Prior to the Closing, Alberton will continue out of the British Virgin Islands
and domesticate as a Nevada corporation and will no longer be considered a
company incorporated in the British Virgin Islands.
Outstanding Promissory Notes and Loans
The GN Notes
On September 18, 2019, Alberton issued an unsecured promissory note in the
amount of $1,148,800 (the "GN Note 1") to Global Nature to fund a three-month
extension payment and, accordingly, $1,148,799 was deposited into the Trust
Account. GN Note 1 was issued in connection with a non-binding letter of intent
entered into by and between Global Nature and Alberton on September 13, 2019, to
consummate a potential business combination with Global Nature (the "Global
Nature LOI").
The GN Note 1 is non-interest bearing and is payable on the date on which
Alberton consummates its initial business combination with Global Nature or
another qualified target company (a "Qualified Business Combination" and such
date, the "Maturity Date"), subject to certain mandatory repayment arrangement
set forth in the GN Note 1. The principal balance may be prepaid at any time
without penalty. Pursuant to the GN Note 1, in the event that the Global Nature
notifies Alberton in written that it does not wish to proceed with the Qualified
Business Combination (the "Withdrawal Request"), Alberton shall only be
obligated to repay the Note, as follows: (i) the full principal amount of the GN
Note 1 within 5 business days of such Withdrawal Request if such Withdrawal
Request is given on or before September 24, 2019; (ii) 50% of the principal
amount of the GN Note 1 within 5 business days of such Withdrawal Request if the
Withdrawal Request is given from after September 24, 2019 and on or before
October 15, 2019 or the date the subscription amount of this GN Note 1 is
transferred into the Trust Account (whichever is later); (iii) 50% of the
principal amount of the GN Note 1 as soon as possible with best efforts but no
later than 5 business days after Alberton's business combination if the
Withdrawal Request is given from after October 15, 2019 or the date the
subscription amount of this Note is transferred into the Trust Account
(whichever is later); or (iv) the full principal amount of the Note as soon as
possible with best efforts but no later than 5 business days after Alberton's
business combination or the date of expiry of the term of Alberton (whichever is
earlier), if the parties have not entered into a definitive agreement with
regard to the Qualified Business Combination within 45 days from the date of the
GN Note 1 as a result of the disagreement on the valuation of the Qualified
Business Combination. On March 12, 2020, Alberton received the Withdrawal
Request from Global Nature that it did not wish to proceed with the Qualified
Business Combination. The parties are in discussion of the repayment of the GN
Note 1 which shall be repaid as soon as possible with best efforts but no later
than 5 business days after Alberton's business combination or the date of expiry
of the term of us (whichever is earlier).

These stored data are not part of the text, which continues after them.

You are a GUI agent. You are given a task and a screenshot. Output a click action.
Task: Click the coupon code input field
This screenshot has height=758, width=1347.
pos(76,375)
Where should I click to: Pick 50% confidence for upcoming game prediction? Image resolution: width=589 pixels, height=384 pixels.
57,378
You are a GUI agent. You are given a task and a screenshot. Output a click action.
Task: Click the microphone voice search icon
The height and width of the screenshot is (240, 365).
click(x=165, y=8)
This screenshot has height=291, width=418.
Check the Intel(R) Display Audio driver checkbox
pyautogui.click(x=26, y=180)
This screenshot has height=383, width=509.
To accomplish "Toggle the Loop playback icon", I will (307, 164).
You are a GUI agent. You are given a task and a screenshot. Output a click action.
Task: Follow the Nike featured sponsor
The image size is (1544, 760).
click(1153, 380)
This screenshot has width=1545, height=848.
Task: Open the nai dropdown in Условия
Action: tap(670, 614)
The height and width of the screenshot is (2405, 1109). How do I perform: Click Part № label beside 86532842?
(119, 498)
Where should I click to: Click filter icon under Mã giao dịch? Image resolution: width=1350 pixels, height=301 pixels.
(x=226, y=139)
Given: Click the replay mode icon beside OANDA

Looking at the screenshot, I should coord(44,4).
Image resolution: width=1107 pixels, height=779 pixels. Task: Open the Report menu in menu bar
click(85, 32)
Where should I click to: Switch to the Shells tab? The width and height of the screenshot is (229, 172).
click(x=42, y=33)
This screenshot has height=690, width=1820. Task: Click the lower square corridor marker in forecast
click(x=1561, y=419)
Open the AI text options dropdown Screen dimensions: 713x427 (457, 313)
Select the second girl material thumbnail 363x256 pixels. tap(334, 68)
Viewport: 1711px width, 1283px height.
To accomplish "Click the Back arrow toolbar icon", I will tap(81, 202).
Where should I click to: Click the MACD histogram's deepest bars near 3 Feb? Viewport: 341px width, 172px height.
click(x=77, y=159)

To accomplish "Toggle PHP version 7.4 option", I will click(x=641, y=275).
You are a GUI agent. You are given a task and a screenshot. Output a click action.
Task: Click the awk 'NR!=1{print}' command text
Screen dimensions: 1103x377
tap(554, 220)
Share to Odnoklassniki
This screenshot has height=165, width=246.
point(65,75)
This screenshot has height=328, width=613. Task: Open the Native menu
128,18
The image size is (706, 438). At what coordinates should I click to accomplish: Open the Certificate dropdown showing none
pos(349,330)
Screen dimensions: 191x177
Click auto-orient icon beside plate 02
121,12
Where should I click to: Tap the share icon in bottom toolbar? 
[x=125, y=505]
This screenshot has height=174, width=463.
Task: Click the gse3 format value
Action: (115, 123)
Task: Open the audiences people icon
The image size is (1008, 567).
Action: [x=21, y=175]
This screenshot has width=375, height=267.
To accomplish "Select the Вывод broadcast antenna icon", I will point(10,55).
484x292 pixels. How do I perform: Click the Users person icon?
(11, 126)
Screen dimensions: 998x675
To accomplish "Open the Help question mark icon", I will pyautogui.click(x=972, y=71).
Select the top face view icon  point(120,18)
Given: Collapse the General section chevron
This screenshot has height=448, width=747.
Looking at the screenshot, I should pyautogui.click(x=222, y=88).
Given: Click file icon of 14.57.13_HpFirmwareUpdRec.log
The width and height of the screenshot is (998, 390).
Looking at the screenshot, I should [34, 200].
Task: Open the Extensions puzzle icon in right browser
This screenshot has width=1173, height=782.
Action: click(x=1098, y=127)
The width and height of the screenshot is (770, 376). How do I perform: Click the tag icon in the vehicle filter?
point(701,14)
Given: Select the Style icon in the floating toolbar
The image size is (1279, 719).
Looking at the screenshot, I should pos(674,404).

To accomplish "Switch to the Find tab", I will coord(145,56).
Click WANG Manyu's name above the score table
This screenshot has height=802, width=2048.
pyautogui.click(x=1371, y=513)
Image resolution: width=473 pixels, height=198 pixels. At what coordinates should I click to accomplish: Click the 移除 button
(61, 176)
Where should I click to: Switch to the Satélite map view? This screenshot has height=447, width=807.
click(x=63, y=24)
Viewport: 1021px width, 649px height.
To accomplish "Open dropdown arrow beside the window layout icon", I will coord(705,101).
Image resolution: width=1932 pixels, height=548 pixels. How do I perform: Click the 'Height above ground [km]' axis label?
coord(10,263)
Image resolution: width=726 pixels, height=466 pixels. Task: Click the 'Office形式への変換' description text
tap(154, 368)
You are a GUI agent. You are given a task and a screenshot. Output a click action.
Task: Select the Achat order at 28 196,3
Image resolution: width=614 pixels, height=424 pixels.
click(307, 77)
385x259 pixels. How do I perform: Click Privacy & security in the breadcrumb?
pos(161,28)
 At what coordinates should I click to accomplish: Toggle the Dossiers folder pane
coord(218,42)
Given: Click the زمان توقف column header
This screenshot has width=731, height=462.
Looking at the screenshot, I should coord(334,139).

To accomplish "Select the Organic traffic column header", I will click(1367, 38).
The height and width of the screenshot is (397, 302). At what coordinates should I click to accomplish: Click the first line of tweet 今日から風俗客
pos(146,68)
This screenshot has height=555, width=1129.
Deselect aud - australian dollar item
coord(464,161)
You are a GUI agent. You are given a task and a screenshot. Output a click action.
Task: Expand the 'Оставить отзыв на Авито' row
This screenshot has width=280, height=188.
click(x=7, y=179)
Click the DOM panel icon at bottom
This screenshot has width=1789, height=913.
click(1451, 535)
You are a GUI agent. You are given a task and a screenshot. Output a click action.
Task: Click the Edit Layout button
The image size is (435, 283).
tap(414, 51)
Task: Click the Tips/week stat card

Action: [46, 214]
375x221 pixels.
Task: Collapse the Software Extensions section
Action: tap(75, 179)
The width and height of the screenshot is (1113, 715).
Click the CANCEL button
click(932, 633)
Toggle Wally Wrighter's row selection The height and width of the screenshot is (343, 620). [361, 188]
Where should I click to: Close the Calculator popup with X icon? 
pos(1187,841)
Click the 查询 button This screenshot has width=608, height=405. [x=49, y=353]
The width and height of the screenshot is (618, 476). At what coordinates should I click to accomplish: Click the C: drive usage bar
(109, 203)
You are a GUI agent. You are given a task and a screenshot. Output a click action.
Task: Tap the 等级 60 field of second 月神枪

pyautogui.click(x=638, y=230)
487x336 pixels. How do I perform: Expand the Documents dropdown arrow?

On December 3, 2019, Alberton, upon receipt of the principal, issued an
unsecured promissory note in the aggregate principal amount of $500,000 (the "GN
Note 2," together with GN Note 1, the "GN Notes") to Global Nature, its
registered assignees or successor in interest as working capital.
The GN Note 2 is non-interest bearing and is payable on the earlier date of (i)
that Alberton consummates a Qualified Business Combination, and (ii) expiry of
the term of us. The principal balance may be prepaid prior to the Maturity Date
without penalty. Pursuant to the GN Note 2, in the event that (i) the parties do
not agree with the valuation of the Qualified Business Combination; (ii) a
definitive agreement with regard to the Qualified Business Combination with the
Payee is not entered into within 45 days from the date of this GN Note 2; or
(iii) the Qualified Business Combination is not consummated for any reason prior
to the date of expiry of the term of us, Alberton shall repay the principal
amount of the GN Note 2 no later than 5 business days after Alberton's initial
business combination or the date of expiry of the term of Alberton, whichever is
earlier. As a result that the parties did not enter into a definitive agreement
within 45 days from the GN Note 2, such note becomes payable no later than 5
business days after our initial business combination or the date of expiry of
the term of us.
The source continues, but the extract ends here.